[Collected data]
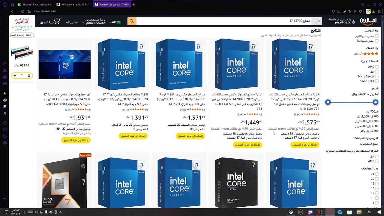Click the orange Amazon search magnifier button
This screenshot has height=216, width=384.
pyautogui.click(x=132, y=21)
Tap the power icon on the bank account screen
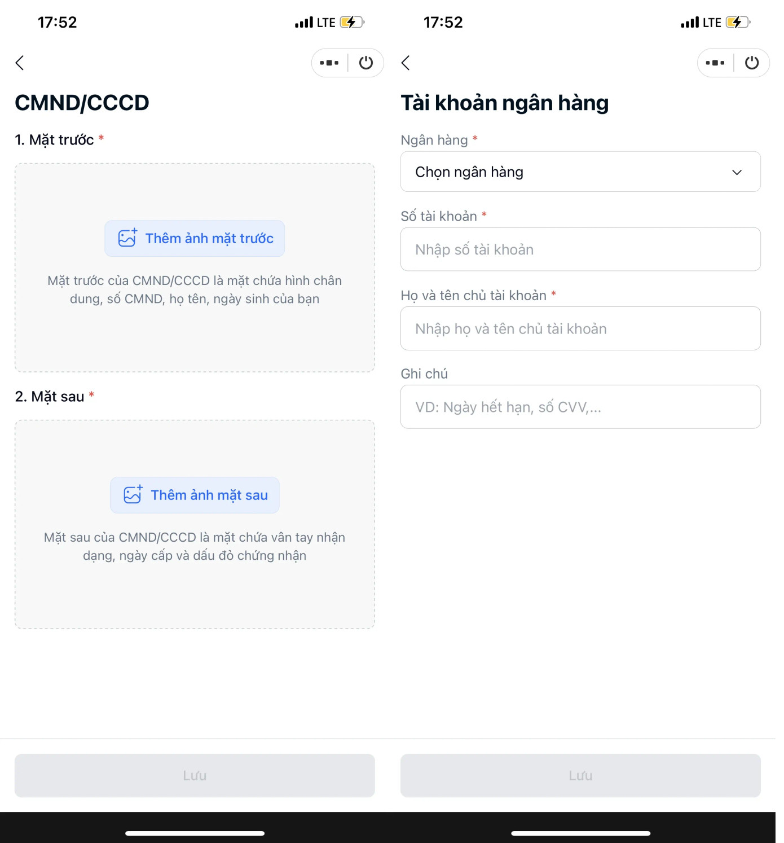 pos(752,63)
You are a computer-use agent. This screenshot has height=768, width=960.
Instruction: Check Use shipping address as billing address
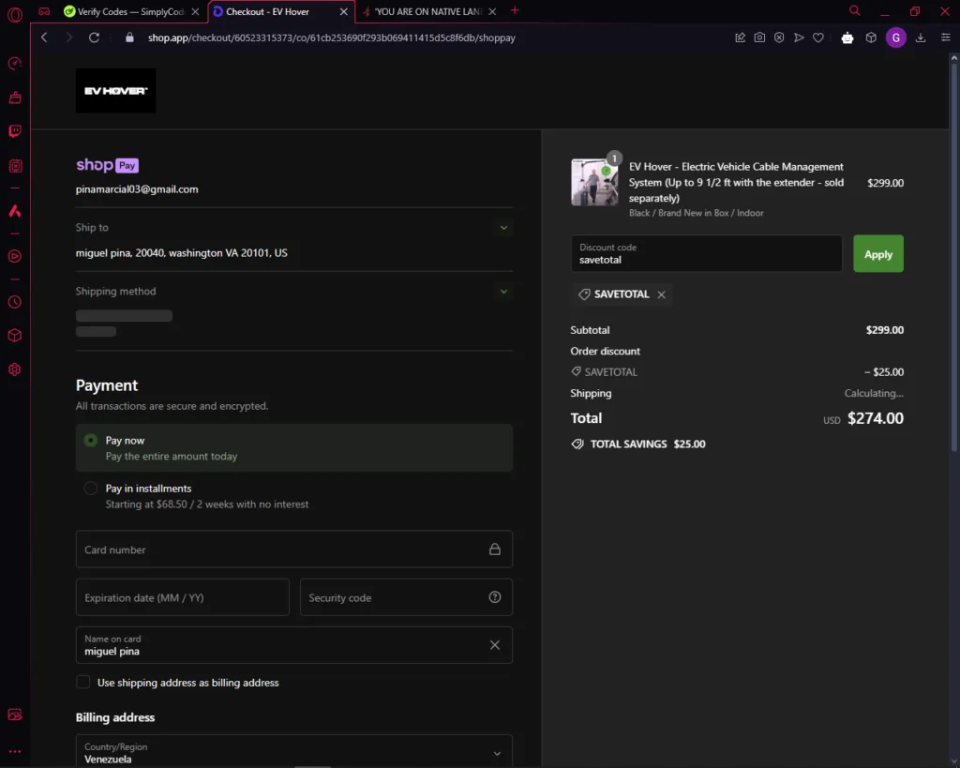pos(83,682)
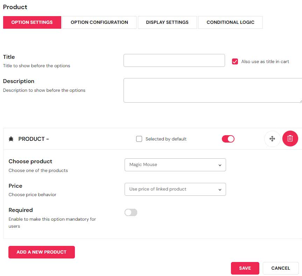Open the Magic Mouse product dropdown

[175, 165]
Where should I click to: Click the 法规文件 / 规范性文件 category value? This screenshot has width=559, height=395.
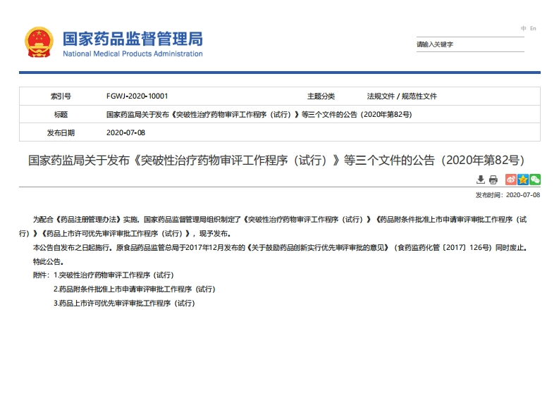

What you will do:
Retype the lines starting with the one that holds "Tap the power icon on the bank account screen" and ending with the last line of the data above, both included; skip the pictures.

Answer space:
Tap the power icon on the bank account screen
 pos(752,63)
You are a computer-use agent. This screenshot has height=768, width=960.
Instruction: Check Use shipping address as billing address
pos(83,682)
Open the Magic Mouse product dropdown

[175, 165]
Where should I click to: Click the 法规文件 / 规范性文件 category value? This screenshot has width=559, height=395.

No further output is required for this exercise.